──────── RECORDS TO USE ────────

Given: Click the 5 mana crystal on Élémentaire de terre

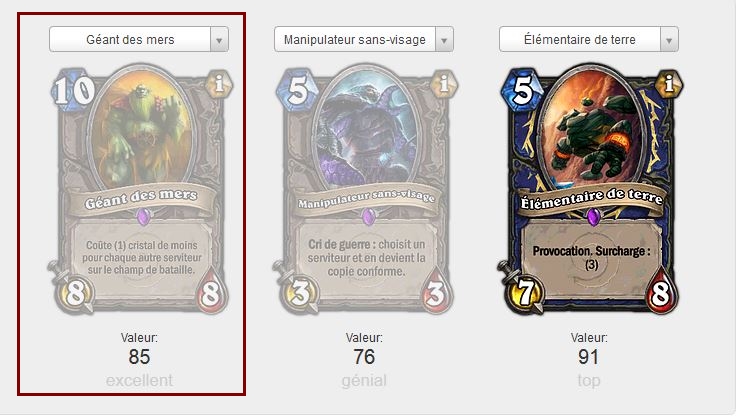Looking at the screenshot, I should point(522,90).
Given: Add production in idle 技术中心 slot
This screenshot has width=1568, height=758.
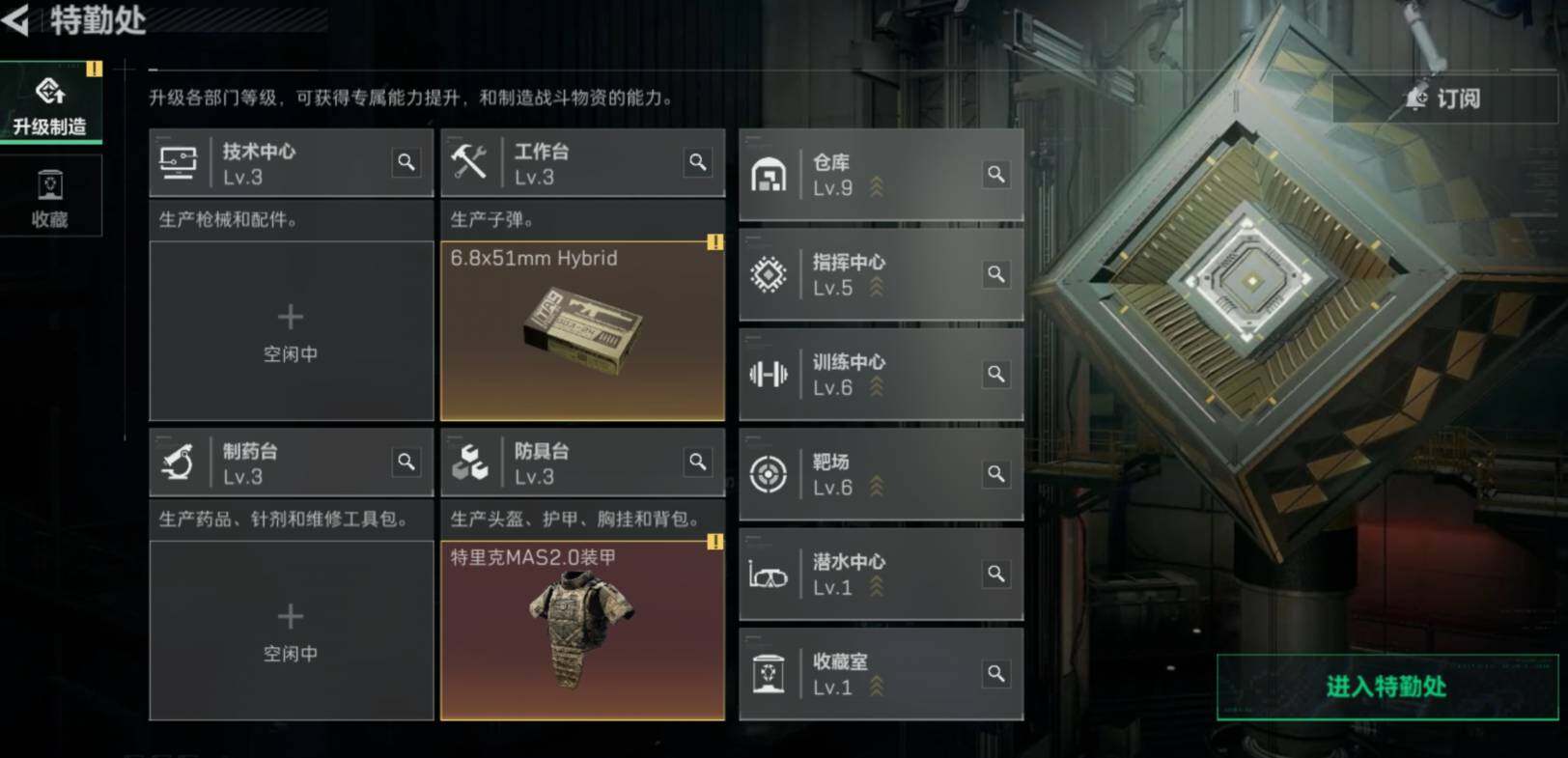Looking at the screenshot, I should tap(291, 331).

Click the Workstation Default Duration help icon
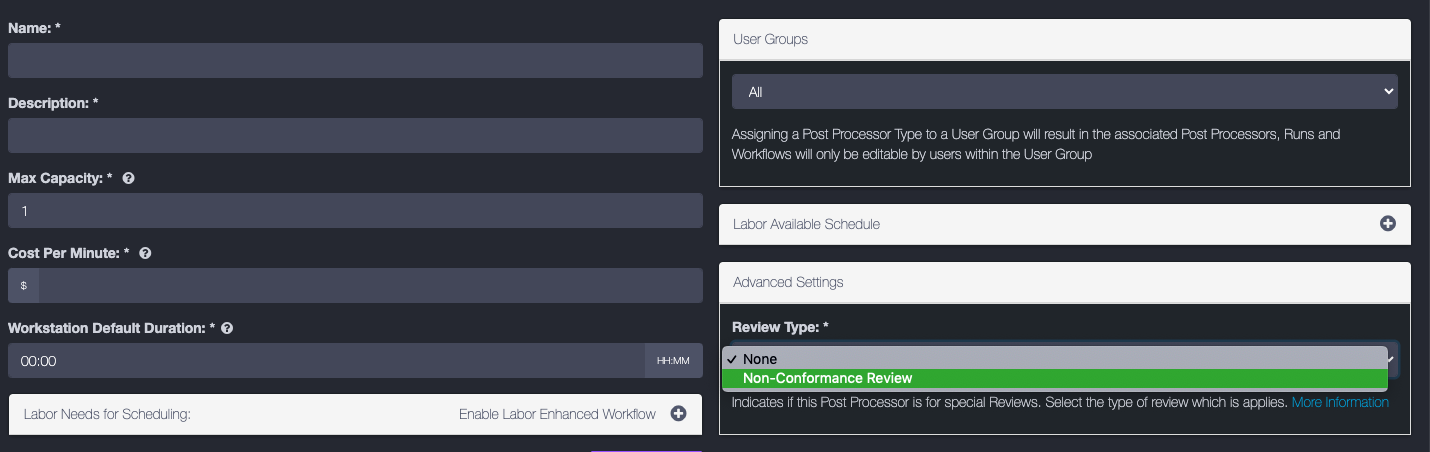click(x=227, y=328)
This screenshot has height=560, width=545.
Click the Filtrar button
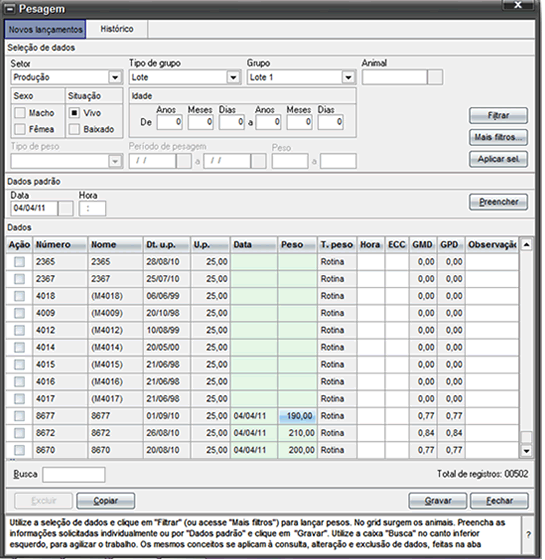tap(498, 115)
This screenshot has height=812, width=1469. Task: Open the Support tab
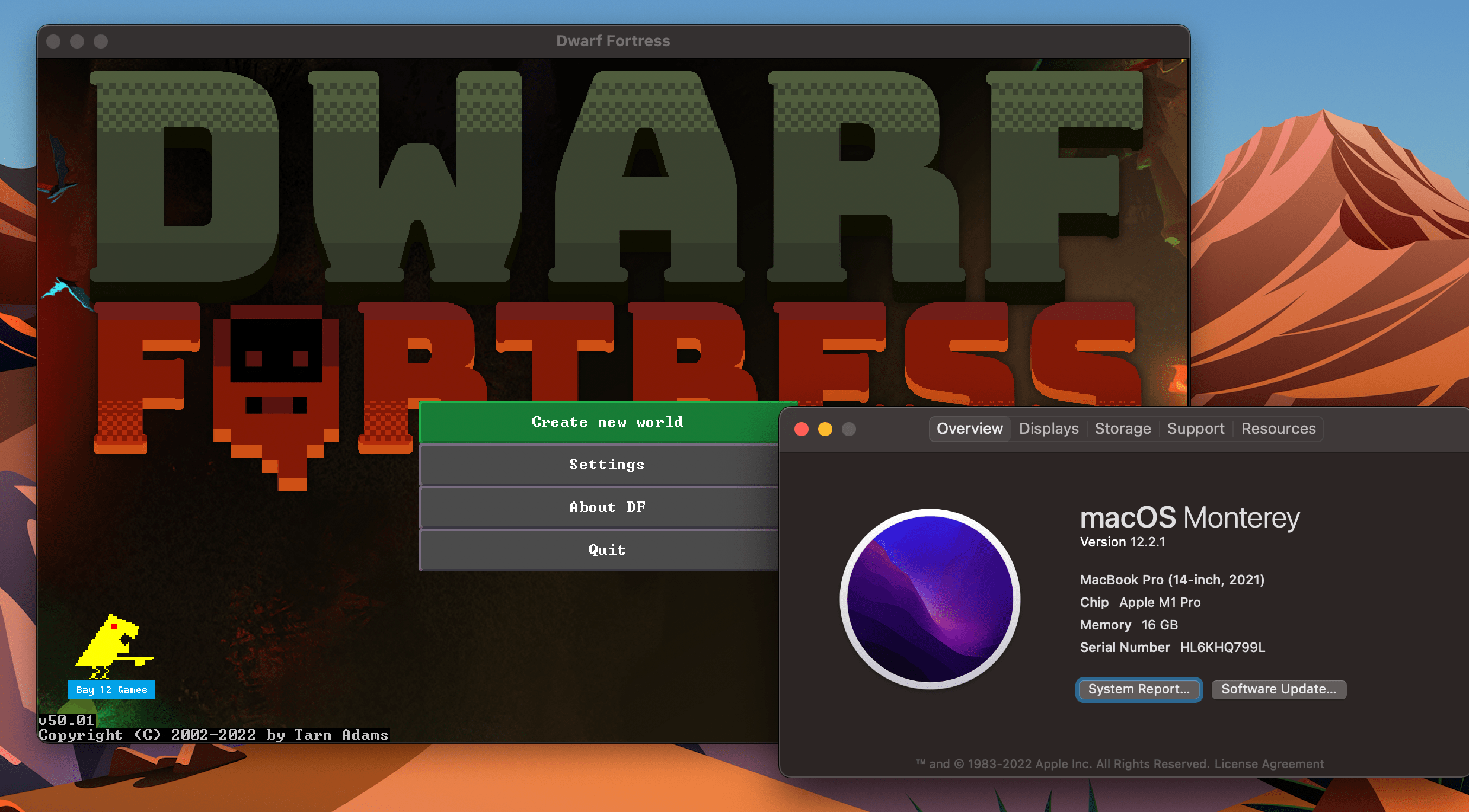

────────

* _TASK GOAL_
Rewrite the rows above as a numbered list, leaving out blank lines and the pictures.

* _CORRECT ANSWER_
1. Given: Click the 5 mana crystal on Élémentaire de terre
2. Looking at the screenshot, I should point(522,90).
3. Given: Add production in idle 技术中心 slot
4. This screenshot has width=1568, height=758.
5. Looking at the screenshot, I should tap(291, 331).
6. Click the Workstation Default Duration help icon
7. click(x=227, y=328)
8. This screenshot has height=560, width=545.
9. Click the Filtrar button
10. tap(498, 115)
11. This screenshot has height=812, width=1469. Task: Open the Support tab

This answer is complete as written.